→ **Task objective**
Take the data below and copy exactly the lines starting at the one with "The height and width of the screenshot is (918, 1633)." and finishing at the one with "Given: Select the Hand tool", both included.

____

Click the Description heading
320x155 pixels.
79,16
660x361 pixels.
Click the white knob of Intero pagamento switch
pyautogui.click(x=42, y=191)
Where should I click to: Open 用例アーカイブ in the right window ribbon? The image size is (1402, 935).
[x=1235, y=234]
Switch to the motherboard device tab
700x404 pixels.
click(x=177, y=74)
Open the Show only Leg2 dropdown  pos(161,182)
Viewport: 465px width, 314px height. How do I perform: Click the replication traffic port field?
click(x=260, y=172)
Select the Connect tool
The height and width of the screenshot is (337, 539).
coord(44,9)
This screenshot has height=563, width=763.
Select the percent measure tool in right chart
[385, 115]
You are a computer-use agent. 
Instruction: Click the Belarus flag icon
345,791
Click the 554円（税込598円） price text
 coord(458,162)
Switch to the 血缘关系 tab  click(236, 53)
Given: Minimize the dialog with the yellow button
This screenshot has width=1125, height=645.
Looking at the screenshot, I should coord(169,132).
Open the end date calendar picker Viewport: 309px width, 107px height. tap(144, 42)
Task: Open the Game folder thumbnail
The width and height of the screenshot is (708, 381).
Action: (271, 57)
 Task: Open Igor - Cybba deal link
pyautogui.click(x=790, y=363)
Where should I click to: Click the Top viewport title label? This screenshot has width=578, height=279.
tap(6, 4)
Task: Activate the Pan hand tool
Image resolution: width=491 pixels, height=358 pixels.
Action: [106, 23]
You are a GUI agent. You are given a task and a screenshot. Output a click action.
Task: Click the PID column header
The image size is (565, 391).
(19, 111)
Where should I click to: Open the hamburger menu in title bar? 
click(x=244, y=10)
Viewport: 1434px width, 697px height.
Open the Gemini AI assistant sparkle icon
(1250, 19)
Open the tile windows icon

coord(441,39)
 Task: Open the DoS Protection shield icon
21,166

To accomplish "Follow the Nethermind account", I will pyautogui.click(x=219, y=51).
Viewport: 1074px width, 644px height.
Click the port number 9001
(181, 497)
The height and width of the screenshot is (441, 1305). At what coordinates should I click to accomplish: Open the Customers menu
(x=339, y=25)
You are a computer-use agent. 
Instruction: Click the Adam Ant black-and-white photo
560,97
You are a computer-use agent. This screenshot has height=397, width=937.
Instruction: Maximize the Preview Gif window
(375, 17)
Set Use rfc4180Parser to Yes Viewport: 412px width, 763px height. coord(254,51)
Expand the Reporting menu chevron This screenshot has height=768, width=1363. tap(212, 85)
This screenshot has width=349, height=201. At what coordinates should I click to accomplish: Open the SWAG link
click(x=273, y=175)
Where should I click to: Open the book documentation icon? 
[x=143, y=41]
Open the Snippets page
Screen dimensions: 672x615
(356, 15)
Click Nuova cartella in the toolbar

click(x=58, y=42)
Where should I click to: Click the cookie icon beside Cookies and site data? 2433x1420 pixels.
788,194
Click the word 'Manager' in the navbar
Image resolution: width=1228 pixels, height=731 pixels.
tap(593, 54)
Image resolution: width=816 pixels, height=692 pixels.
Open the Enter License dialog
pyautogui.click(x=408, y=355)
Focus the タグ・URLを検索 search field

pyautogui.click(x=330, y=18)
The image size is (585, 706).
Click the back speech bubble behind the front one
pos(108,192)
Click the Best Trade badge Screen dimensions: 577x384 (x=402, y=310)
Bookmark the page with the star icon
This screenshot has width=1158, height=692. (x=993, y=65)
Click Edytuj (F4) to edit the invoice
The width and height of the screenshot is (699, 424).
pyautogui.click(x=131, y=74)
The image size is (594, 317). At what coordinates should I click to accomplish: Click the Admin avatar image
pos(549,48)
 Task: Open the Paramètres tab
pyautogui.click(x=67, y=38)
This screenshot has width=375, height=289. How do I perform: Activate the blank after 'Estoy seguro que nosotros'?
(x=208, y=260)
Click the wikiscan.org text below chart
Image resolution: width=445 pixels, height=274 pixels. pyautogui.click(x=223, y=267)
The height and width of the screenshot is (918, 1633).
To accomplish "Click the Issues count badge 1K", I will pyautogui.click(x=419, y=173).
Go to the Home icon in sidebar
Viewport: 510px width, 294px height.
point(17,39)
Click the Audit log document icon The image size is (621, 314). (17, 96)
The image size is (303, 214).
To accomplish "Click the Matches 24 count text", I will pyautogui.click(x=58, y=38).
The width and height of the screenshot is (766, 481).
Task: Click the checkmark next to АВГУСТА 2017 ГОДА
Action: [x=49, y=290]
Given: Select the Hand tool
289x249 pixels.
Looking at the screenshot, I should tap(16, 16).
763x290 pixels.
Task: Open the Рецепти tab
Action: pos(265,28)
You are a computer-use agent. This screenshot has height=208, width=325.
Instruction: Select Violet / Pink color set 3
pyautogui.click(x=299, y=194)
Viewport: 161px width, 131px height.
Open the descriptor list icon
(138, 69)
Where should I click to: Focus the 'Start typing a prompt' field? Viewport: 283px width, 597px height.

____

→ **Exercise output**
The height and width of the screenshot is (918, 1633).
To accomplish "Click the Issues count badge 1K", I will pyautogui.click(x=419, y=173).
Go to the Home icon in sidebar
Viewport: 510px width, 294px height.
point(17,39)
Click the Audit log document icon The image size is (621, 314). (17, 96)
The image size is (303, 214).
To accomplish "Click the Matches 24 count text", I will pyautogui.click(x=58, y=38).
The width and height of the screenshot is (766, 481).
Task: Click the checkmark next to АВГУСТА 2017 ГОДА
Action: [x=49, y=290]
Given: Select the Hand tool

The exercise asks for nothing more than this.